━━━ INPUT DATA

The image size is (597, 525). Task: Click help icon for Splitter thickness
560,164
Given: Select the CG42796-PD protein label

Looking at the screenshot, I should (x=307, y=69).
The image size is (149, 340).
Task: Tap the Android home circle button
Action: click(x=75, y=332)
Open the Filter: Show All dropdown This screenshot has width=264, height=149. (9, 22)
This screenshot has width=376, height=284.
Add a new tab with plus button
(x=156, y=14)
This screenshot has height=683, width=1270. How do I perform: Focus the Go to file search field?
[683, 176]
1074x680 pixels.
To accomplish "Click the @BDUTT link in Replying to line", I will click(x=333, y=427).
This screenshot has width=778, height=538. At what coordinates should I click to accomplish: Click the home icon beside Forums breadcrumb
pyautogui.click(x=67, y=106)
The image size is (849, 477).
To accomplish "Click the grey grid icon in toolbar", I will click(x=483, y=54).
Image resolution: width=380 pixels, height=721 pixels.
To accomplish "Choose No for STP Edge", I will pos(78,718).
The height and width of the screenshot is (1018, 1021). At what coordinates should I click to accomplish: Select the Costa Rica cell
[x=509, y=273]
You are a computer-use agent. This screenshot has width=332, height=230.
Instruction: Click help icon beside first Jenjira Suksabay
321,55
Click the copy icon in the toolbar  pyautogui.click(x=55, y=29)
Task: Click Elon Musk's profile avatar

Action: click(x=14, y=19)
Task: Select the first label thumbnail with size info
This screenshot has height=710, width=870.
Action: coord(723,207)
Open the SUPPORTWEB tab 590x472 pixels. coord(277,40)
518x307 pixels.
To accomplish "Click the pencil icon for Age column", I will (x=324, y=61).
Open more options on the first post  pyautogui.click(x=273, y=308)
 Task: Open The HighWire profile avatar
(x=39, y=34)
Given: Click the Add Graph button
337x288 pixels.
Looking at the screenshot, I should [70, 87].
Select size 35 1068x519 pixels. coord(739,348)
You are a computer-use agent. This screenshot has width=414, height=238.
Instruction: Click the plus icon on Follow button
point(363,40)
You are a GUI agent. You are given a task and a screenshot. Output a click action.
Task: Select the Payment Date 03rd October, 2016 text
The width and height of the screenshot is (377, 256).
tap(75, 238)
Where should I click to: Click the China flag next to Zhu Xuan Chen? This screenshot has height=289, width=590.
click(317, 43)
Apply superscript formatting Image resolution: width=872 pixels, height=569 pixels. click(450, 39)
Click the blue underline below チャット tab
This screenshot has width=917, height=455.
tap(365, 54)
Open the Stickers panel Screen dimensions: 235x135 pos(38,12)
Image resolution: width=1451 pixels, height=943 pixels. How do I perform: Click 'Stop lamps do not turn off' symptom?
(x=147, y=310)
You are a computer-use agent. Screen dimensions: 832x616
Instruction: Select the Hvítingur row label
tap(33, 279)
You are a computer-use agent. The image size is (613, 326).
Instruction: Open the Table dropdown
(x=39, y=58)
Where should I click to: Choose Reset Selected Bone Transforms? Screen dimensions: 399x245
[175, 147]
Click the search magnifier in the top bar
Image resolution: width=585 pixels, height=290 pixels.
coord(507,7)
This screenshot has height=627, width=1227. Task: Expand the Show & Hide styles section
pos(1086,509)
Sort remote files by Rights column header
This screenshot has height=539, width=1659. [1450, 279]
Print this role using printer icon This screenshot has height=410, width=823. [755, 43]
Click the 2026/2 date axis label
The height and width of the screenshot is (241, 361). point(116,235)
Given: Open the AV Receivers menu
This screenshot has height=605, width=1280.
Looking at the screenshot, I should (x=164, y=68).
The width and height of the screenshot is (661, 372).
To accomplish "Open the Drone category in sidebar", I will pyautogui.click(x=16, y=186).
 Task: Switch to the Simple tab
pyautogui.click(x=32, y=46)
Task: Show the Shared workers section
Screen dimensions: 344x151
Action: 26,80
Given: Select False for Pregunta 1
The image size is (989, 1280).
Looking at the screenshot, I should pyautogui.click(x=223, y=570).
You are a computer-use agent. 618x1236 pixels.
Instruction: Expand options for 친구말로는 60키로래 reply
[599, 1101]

━━━━━━

◆ **TASK BRIEF**: Quote, word for word, every line from the top of the entries through the line that holds "1074x680 pixels.".

◆ **RESPONSE**:
The image size is (597, 525). Task: Click help icon for Splitter thickness
560,164
Given: Select the CG42796-PD protein label

Looking at the screenshot, I should (x=307, y=69).
The image size is (149, 340).
Task: Tap the Android home circle button
Action: click(x=75, y=332)
Open the Filter: Show All dropdown This screenshot has width=264, height=149. (9, 22)
This screenshot has width=376, height=284.
Add a new tab with plus button
(x=156, y=14)
This screenshot has height=683, width=1270. How do I perform: Focus the Go to file search field?
[683, 176]
1074x680 pixels.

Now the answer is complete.